Here’s how it works:
In a free market, interest rates emerge from the interplay of savings (supply of funds) and borrowing (demand for funds). This natural interest rate coordinates saving and investment, reflecting consumers’ time preferences, i.e., how much they prioritize current versus future consumption. The ABCT posits that central banks distort these signals by setting rates below this natural level to stimulate the economy. Inexpensive credit encourages borrowing, spurring investments, particularly in capital-intensive, long-term projects. This initiates a boom phase marked by increased investment and production. However, this boom relies on malinvestments, projects that appear profitable only due to artificially low rates, not genuine consumer demand or sustainable conditions. These misallocations skew the economy’s capital structure, favoring higher-order goods (far from consumer use) over lower-order goods (closer to consumption).

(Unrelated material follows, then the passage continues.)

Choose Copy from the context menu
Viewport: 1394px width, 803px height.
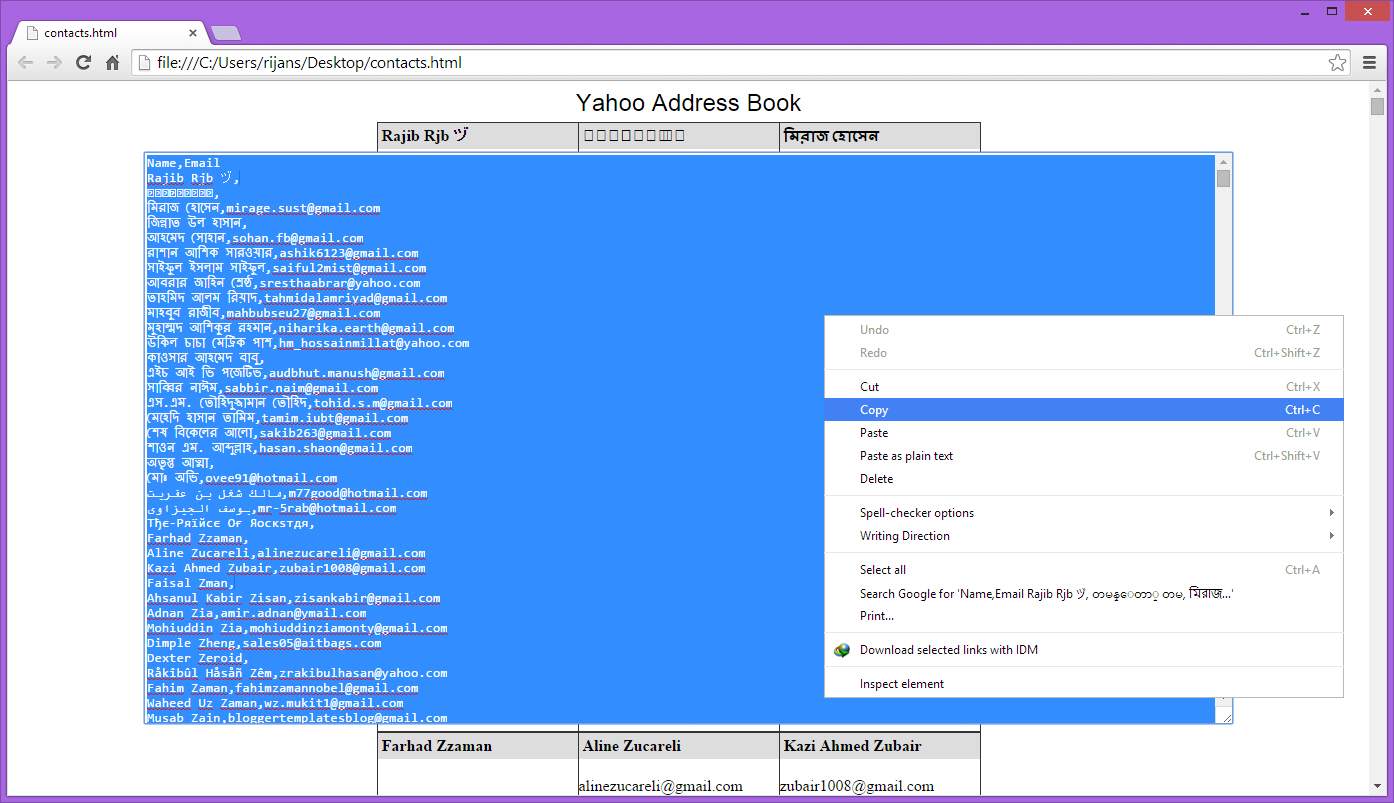(874, 410)
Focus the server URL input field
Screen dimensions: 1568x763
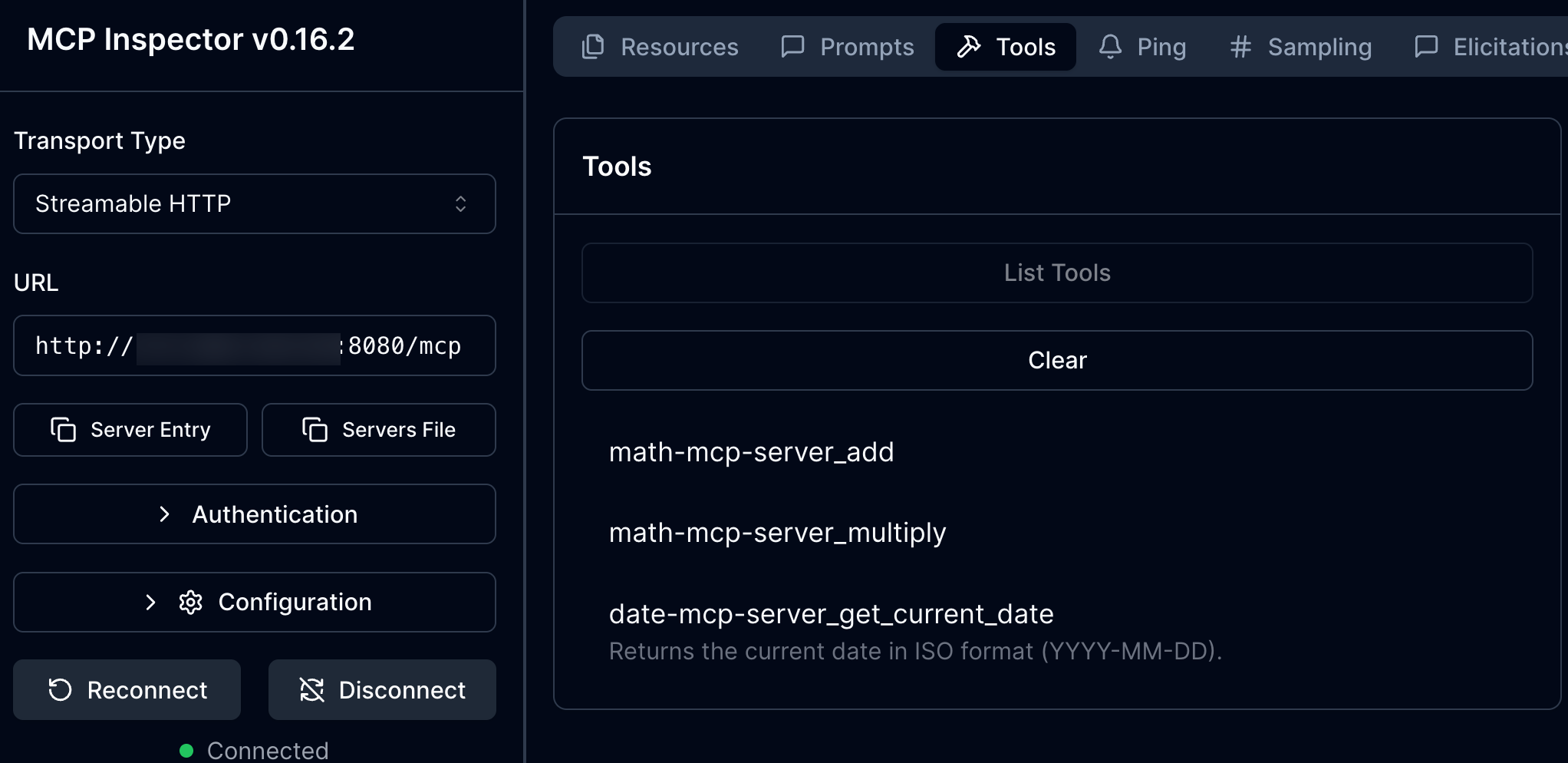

This misalignment is unsustainable. The artificial credit expansion falters due to inflationary pressures, central bank rate hikes, or inherent instability, necessitating an adjustment. The bust phase, or recession, reveals these malinvestments, requiring their liquidation. The liquidation is an economically painful process, often accompanied by unemployment and reduced output. Austrian economists argue that the fastest recovery involves allowing the market to clear these distortions swiftly, realigning capital and labor with actual consumer........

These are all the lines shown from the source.